Howard says Republicans’ recent mission to essentially ban abortion in the state is one of the major issues preceding their protest. 

Howard has also repeatedly advocated for and filed a bill to make anyone enrolled in the Children’s Health Insurance Program (CHIP) eligible to receive free birth control, a measure that has proved to reduce both the number of teenage pregnancies and abortions in states like Colorado. The bill stalled in the House and looks unlikely to pass. 

Howard spoke to Ms. late last week to discuss the flawed assumptions behind the Republican push to restrict abortion access in Texas and the real-life impact of these laws on everyday Texans. 


Roxy Szal: Before we talk about women’s health, I don’t want to skip over this very real fight for voting access that you and your colleagues are currently waging.

Can you tell us what your D.C. reception has looked like and felt like so far? Who have you met with in the Senate? What did those conversations cover? 

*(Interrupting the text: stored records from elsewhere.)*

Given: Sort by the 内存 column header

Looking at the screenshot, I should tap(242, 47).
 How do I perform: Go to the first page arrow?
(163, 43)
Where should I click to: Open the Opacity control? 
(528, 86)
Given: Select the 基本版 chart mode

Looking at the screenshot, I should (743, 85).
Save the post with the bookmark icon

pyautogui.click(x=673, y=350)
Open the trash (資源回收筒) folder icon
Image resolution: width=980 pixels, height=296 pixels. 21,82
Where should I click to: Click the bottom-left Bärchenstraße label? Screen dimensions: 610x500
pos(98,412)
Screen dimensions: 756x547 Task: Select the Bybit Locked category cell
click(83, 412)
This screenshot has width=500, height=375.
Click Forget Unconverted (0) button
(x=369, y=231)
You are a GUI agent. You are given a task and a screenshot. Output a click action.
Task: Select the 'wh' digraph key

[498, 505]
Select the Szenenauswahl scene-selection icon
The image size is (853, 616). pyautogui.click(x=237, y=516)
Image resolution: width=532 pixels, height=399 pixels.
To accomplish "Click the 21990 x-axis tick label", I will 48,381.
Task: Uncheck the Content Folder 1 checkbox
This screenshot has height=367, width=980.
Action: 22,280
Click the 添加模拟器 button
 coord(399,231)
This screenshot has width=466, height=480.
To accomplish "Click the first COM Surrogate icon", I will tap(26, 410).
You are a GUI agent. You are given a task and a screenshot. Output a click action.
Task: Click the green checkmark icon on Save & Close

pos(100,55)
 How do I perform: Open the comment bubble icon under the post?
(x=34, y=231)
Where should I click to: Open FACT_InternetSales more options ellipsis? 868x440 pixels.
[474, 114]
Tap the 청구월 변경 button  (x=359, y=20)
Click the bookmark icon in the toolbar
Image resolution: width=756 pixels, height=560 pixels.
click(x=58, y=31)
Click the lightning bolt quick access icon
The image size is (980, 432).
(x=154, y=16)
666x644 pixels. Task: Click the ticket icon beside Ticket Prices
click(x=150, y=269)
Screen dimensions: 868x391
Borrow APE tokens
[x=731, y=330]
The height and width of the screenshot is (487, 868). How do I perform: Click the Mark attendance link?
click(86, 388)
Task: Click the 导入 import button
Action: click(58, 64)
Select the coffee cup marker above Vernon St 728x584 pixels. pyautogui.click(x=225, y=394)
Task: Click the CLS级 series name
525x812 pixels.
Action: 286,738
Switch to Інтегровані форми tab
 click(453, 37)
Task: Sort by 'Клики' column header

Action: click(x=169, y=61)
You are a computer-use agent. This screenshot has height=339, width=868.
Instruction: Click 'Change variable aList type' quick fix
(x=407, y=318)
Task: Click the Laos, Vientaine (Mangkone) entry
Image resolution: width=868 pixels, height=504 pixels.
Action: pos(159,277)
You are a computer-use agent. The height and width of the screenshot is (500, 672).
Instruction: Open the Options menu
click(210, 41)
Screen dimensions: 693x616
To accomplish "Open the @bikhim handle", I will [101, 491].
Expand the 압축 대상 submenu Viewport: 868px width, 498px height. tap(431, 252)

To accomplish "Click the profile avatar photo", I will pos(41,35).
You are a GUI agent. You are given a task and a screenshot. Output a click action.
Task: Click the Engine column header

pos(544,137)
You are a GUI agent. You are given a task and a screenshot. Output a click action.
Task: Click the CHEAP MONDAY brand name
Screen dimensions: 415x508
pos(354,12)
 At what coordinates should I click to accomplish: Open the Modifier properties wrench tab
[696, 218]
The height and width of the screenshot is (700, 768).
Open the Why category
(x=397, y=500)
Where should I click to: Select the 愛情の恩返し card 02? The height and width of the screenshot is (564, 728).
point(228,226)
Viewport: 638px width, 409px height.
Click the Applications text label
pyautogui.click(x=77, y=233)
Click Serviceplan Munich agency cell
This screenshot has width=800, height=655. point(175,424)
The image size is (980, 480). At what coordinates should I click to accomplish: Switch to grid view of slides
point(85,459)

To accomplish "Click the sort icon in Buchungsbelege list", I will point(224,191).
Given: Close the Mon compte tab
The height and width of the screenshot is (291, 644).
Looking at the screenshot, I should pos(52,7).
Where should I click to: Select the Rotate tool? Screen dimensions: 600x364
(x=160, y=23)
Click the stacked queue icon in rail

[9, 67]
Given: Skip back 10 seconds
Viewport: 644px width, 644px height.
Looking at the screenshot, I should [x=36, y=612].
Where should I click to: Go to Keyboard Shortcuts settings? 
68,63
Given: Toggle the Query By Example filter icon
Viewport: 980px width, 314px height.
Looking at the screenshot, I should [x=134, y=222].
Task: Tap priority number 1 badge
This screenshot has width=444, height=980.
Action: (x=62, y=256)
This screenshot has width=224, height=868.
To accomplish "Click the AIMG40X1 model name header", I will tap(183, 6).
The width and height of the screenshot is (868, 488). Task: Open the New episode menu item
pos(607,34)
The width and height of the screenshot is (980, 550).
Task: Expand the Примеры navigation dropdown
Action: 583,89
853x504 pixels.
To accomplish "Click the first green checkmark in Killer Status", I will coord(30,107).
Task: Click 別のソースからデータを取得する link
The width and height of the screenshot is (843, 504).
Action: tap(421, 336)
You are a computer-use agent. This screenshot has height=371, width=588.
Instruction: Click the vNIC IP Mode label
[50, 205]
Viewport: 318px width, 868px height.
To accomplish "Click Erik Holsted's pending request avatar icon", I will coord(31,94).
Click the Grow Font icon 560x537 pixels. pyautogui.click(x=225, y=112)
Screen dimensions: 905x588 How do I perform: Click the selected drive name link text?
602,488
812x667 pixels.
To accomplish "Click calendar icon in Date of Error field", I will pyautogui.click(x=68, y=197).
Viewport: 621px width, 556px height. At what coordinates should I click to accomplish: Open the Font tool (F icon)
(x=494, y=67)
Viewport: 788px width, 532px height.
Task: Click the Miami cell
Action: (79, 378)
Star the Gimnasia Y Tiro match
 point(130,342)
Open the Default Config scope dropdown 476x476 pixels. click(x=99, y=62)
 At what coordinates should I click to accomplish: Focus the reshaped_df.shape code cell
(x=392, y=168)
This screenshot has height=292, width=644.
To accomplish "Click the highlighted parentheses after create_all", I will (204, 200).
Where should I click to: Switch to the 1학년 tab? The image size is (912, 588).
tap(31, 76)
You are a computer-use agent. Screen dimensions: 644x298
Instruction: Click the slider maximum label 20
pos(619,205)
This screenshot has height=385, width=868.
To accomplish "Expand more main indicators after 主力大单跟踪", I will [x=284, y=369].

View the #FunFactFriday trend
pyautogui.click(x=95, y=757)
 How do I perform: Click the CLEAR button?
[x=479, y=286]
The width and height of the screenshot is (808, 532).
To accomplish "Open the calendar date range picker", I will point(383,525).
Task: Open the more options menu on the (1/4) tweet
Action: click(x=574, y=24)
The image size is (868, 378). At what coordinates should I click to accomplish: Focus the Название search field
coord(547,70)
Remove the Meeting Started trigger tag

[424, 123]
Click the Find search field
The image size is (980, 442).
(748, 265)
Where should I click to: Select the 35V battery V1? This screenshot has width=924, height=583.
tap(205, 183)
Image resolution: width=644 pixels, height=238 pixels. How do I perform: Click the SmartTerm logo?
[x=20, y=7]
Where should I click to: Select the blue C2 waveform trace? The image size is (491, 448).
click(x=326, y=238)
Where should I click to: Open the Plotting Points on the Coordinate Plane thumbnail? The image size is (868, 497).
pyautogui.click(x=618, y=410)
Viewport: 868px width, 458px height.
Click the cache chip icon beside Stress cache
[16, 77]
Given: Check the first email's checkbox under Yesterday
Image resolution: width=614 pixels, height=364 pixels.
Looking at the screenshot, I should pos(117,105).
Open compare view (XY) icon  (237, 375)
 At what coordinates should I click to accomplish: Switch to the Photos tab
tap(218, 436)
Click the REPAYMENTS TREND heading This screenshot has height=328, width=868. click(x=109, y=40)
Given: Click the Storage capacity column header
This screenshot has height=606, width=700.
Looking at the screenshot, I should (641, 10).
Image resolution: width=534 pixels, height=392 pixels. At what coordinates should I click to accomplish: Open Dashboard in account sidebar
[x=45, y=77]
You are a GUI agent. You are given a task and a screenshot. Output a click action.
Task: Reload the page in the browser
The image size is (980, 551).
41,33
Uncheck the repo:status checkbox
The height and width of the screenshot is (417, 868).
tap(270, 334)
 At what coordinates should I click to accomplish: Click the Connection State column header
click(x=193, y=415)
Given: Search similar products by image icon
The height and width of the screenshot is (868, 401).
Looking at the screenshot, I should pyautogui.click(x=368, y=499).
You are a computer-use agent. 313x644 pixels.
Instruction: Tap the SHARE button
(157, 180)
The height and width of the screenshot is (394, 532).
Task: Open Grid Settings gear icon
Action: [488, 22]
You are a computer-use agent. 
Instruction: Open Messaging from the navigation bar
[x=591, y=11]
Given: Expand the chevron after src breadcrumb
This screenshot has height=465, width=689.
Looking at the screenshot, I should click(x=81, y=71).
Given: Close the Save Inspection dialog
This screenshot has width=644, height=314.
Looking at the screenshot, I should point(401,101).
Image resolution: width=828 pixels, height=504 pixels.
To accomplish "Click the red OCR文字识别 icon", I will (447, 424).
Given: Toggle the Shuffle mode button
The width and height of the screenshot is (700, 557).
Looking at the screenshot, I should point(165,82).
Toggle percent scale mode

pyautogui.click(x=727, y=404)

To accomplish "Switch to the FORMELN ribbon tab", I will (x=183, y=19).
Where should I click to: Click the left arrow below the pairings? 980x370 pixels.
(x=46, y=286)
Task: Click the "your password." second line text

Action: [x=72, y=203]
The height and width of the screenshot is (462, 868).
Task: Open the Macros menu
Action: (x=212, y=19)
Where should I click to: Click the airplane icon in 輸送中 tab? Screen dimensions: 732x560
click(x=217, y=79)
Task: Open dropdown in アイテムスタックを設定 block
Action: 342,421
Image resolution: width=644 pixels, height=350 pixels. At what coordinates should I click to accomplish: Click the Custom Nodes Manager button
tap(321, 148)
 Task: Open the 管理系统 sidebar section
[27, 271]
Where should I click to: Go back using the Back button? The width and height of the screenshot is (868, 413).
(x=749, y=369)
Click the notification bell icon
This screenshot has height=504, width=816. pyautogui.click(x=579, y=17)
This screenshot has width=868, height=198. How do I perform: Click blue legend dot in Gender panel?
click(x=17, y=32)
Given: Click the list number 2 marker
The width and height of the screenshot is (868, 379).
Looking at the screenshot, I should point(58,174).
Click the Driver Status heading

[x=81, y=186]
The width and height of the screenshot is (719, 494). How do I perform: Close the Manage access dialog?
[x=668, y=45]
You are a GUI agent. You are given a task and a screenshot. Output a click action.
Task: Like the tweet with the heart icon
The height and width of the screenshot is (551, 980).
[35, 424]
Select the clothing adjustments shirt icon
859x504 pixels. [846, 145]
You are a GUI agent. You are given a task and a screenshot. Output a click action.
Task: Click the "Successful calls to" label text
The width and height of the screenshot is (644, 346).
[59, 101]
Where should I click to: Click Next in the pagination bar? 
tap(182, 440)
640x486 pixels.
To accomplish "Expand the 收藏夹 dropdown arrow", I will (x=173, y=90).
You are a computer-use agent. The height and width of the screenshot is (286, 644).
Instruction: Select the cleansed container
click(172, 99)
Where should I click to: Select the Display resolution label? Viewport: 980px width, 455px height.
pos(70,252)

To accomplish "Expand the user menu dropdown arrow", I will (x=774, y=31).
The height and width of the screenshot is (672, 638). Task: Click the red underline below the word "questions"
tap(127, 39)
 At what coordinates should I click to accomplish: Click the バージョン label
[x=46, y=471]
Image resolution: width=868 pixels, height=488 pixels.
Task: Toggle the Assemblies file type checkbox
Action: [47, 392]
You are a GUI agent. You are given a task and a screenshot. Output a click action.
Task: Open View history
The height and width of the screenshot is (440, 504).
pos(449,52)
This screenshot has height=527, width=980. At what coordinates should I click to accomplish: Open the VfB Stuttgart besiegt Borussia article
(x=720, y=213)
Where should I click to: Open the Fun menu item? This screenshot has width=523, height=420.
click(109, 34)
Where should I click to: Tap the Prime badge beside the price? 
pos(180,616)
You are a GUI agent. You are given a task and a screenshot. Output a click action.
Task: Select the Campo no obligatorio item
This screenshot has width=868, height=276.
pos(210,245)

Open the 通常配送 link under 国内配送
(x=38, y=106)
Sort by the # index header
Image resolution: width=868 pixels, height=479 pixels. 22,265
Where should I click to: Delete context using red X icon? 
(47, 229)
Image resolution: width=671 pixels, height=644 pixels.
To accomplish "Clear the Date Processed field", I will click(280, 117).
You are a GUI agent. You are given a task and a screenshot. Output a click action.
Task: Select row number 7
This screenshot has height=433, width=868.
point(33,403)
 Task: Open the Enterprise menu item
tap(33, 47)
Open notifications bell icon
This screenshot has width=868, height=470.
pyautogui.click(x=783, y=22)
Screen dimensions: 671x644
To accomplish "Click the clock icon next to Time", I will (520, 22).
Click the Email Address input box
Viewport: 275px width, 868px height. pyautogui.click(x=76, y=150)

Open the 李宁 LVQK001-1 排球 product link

Rep. Donna Howard: Everywhere we’ve gone, people have been supportive of our efforts to draw attention to the freedom to vote, and the underlying foundation of our democracy. There’s so many of us here—which is what has allowed us to deny quorum—that we’ve divided up a lot of the meetings. 

I myself met with [Sen. Chuck] Schumer [(D-N.Y.)], [Sen. Amy] Klobuchar [(D-Minn.)], [Sen.] Jeff Merkley [(D-Ore.)], [Sen. Raphael] Warnock [(D-Ga.)], [Sen.] Sherrod Brown [(D-Ohio)], [Sen. Kirsten] Gillibrand ([D-N.Y.)], [Sen.] Elizabeth Warren [(D-Mass.)] and then, of course, we all were in a meeting with the vice president. 

There was a small group of senators and representatives who met [on Friday] with Senator Manchin—one of the key people holding up the carve-out of the filibuster—and I understand that the meeting was very productive and felt like there was some headway made there. It was an encouraging meeting. 

Szal: What was the breaking point for you? And what do you hope to accomplish in D.C.?

Howard: We denied a quorum using the rules of the House of Representatives to do everything we could to ensure the freedom to vote for all Texans—and in fact, all Americans. 

[Prior to the Democratic walkout,] hundreds of people came from all over the state to testify—the vast majority of them in opposition to the Republican bill. They didn’t even get to start testifying till 1:30 in the morning.  

At the end of the hearing, Democratic members proposed amendments to take into account testimony that had been provided and things they were concerned about to make this a better bill, and all of those amendments were rejected. It was at that point, that I think it became clear: There are no options for us [in Texas] to do anything to stop the railroading of this legislation that is going to infringe on the right to vote, and that was when the decision was made to deny quorum. 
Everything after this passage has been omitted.